Clustering issue with JGroups on JBoss 3.2.5
rcostanzo Aug 26, 2004 5:09 PMI'm running a cluster on JBoss 3.2.5 and am having issues with my instances joining. It seems to only happen when starting up a 3rd or 4th instance to join the cluster. For example, say I have instance A and B running already, and go to start instance C:
1. serverA will acknowledge serverC as a member and update its cluster view properly
2. serverB will spit out the following warning:
2004-08-26 16:52:38,999 WARN [org.jgroups.protocols.pbcast.NAKACK] [serverC:32794 (additional data: 17 bytes)] discarded message from non-member serverC:32799 (additional data: 17 bytes)
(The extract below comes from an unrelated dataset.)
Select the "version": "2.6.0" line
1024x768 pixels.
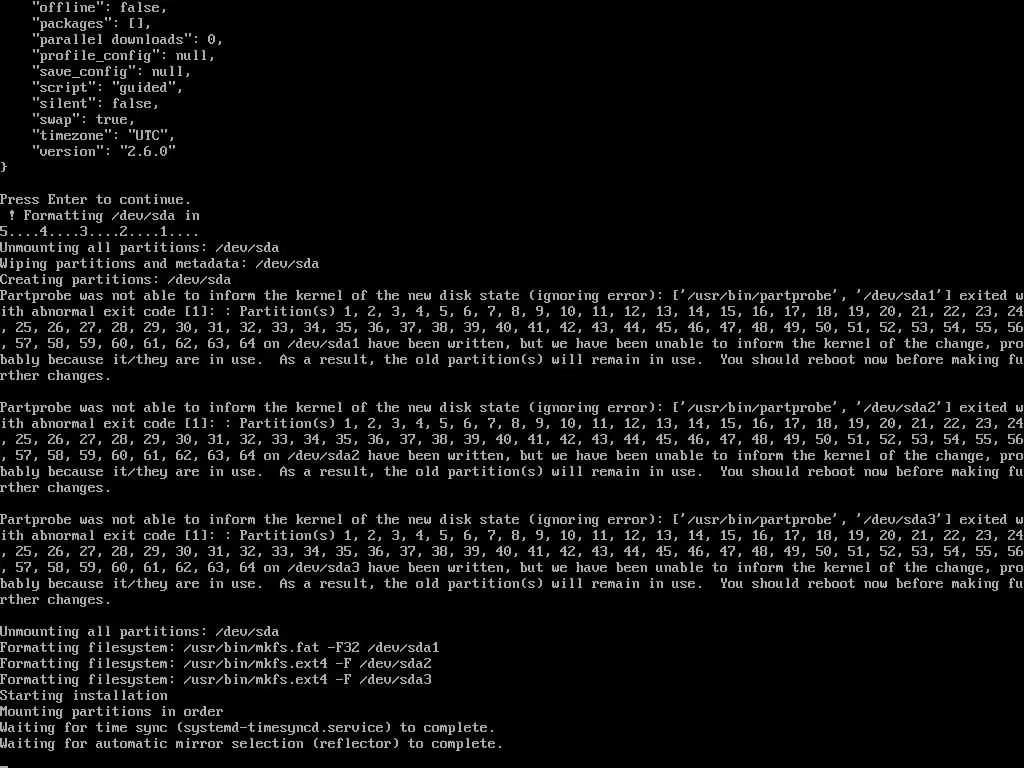104,151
3. serverC will hang at this point
Why does serverB think serverC is a non-member, when serverA is cool with serverC? And when serverB and serverA are in the same cluster...makes me thing that it's not a config issue.
Is there any way to hardcode who your members are to avoid this issue? I found that the issue doesn't happen when using TCP rather than multicast, but it is way too slow in comparison (just clicking around as a single user on my site I saw the page load times go up 3 seconds or so).
Any help/suggestions would be greatly appreciated. I've included the jgroups settings for one of my servers below:
<UDP bind_addr="XX.XX.XX.XXX" mcast_addr="228.1.2.1" mcast_port="45566"
ip_ttl="32" ip_mcast="true"
mcast_send_buf_size="800000" mcast_recv_buf_size="150000"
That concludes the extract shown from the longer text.